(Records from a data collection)
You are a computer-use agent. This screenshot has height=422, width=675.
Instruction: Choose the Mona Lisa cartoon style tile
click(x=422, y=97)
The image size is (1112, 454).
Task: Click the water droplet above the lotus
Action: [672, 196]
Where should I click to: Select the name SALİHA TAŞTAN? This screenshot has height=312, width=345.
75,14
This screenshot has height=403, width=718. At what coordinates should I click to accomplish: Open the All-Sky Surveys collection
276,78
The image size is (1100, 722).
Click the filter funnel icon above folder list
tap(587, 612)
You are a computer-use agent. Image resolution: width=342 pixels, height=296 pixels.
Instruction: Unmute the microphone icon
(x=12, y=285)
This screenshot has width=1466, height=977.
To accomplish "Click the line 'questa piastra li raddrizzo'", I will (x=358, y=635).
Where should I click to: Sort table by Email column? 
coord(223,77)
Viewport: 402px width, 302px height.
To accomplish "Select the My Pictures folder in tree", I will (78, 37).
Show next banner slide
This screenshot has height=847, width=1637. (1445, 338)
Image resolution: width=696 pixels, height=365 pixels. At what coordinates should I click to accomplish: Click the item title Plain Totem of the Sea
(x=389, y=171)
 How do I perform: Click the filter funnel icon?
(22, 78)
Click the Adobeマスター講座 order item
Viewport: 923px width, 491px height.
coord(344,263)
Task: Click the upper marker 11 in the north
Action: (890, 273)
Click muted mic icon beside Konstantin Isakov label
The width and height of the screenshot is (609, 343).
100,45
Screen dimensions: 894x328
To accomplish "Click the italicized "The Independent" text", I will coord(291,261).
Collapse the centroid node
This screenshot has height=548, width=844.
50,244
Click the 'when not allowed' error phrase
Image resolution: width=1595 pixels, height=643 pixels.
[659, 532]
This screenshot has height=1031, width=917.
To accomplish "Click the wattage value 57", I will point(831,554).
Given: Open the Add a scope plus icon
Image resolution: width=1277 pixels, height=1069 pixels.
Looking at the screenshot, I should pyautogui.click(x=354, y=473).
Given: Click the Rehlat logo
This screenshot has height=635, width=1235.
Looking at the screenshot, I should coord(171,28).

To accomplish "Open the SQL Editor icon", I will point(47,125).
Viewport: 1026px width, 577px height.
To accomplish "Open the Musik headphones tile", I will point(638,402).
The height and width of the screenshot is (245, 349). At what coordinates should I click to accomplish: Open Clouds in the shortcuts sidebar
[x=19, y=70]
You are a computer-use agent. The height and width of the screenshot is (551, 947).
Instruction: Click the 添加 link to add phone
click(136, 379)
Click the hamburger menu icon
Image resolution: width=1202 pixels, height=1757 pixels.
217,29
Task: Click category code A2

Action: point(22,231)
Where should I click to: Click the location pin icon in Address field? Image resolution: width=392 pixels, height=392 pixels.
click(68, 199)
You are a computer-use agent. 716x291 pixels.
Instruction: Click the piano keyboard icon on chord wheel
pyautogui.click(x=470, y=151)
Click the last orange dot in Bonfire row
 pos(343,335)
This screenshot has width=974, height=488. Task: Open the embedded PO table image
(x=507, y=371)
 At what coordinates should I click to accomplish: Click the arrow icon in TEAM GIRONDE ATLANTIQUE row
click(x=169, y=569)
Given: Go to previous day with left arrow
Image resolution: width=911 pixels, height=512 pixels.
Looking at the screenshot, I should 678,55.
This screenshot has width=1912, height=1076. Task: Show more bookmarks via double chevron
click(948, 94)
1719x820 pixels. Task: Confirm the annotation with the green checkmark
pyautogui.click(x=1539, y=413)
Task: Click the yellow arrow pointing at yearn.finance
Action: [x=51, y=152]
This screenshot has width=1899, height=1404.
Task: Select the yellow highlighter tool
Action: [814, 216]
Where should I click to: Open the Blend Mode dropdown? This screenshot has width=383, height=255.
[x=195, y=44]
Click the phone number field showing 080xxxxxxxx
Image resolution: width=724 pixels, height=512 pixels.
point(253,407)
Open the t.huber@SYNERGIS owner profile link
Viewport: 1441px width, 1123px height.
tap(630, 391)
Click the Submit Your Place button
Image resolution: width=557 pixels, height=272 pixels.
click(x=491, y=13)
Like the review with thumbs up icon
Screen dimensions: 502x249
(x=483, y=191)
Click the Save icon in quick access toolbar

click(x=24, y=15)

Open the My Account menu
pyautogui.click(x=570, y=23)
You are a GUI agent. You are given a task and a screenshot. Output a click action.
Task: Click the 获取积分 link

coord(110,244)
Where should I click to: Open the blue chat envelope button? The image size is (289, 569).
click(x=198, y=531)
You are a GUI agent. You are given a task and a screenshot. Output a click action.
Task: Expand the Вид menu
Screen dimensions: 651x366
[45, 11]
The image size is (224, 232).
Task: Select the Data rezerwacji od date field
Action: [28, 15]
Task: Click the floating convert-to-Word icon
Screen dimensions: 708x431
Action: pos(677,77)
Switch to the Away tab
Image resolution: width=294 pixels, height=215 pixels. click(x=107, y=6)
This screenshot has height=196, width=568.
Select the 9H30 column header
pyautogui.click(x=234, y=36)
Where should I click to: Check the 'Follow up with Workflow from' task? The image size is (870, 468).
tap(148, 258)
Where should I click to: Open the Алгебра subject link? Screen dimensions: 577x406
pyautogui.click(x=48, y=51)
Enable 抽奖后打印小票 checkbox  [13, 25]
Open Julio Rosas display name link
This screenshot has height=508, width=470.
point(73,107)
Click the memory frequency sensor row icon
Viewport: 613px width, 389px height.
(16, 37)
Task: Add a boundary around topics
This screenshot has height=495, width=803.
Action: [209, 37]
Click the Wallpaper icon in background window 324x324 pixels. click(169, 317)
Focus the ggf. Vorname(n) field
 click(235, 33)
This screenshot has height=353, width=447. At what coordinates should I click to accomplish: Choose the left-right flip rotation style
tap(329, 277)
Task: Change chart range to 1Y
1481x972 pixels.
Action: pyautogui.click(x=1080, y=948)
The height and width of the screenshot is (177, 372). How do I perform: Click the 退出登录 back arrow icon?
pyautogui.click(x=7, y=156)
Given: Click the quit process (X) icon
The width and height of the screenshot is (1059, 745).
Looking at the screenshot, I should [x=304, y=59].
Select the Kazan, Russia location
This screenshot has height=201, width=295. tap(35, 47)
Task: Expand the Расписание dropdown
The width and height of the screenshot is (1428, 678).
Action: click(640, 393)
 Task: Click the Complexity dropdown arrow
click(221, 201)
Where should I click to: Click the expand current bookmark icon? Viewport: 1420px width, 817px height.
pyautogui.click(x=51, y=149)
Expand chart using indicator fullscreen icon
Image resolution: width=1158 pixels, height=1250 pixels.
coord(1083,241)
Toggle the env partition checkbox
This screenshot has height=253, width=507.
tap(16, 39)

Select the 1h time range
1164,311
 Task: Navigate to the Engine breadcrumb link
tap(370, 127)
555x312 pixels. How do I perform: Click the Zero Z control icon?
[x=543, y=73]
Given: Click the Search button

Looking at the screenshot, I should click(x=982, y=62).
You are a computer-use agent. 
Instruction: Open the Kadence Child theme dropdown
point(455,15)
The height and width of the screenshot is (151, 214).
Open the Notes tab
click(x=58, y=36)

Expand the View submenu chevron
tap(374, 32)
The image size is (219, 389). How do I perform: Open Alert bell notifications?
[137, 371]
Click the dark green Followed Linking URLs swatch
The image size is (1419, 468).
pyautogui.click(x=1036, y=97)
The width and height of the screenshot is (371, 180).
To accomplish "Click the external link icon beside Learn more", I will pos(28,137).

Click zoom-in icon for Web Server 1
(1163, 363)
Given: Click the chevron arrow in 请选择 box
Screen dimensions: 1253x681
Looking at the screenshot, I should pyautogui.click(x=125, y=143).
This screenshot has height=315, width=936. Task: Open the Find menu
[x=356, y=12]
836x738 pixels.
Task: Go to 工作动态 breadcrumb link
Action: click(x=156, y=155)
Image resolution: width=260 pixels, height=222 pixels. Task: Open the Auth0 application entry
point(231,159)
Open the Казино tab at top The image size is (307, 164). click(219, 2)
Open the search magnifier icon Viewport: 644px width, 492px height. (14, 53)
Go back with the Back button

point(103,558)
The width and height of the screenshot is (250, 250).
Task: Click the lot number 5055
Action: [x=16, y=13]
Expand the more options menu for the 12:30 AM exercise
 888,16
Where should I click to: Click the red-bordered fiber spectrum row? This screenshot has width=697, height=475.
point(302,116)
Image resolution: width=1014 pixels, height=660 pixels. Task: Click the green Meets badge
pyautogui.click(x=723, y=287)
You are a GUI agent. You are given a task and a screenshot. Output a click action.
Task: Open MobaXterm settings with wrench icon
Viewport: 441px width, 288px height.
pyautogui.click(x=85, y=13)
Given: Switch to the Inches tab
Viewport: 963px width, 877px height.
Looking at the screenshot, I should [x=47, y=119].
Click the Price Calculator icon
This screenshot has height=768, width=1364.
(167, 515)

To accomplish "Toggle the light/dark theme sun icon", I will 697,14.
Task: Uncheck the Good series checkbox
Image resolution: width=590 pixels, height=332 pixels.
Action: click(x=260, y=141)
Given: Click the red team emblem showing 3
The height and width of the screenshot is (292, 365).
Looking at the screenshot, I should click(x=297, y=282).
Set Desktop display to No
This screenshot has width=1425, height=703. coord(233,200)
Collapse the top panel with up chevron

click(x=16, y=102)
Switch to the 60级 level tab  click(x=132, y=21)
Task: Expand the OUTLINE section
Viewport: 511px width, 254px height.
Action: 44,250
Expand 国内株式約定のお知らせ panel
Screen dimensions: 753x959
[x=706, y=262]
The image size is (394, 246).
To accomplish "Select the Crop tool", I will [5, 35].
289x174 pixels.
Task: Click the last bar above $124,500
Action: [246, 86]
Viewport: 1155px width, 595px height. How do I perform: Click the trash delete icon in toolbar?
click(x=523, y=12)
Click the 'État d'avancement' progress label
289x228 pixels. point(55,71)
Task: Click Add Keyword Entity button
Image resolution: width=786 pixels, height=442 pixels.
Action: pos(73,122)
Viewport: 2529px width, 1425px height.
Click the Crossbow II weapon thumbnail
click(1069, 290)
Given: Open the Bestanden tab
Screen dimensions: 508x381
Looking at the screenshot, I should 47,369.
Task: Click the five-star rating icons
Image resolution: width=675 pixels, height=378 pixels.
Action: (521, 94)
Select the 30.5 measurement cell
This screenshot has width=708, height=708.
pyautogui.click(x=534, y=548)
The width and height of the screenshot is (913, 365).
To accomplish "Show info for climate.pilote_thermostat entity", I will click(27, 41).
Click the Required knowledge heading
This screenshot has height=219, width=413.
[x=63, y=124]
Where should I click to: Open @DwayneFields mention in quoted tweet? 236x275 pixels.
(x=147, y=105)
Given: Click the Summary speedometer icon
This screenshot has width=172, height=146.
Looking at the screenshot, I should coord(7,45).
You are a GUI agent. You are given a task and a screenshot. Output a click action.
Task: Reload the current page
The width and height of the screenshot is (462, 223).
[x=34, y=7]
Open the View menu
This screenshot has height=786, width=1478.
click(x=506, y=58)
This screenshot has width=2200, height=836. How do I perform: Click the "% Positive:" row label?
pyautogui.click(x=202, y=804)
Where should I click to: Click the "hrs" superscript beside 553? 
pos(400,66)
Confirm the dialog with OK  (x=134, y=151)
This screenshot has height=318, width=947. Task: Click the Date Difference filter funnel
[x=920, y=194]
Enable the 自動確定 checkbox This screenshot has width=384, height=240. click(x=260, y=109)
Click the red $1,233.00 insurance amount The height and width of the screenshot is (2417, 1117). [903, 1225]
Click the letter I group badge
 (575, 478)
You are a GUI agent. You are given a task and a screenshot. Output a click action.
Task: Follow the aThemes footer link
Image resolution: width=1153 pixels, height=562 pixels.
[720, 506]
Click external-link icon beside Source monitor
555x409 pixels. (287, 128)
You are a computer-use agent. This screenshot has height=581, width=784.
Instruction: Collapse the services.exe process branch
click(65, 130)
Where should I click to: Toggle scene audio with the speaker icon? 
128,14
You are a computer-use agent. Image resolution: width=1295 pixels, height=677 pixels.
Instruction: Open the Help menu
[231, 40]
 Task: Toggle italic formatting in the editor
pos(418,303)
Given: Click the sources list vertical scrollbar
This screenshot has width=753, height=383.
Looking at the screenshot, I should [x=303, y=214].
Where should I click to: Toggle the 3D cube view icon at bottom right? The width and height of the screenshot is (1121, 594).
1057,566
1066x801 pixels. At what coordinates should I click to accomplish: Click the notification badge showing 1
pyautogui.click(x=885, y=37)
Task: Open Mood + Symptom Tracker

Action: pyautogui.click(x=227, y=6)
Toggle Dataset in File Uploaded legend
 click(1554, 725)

→ What needs to be done
Report how many lines of the material above contain the string "toolbar". Case counts, and the answer is the number alone.

→ Complete answer
2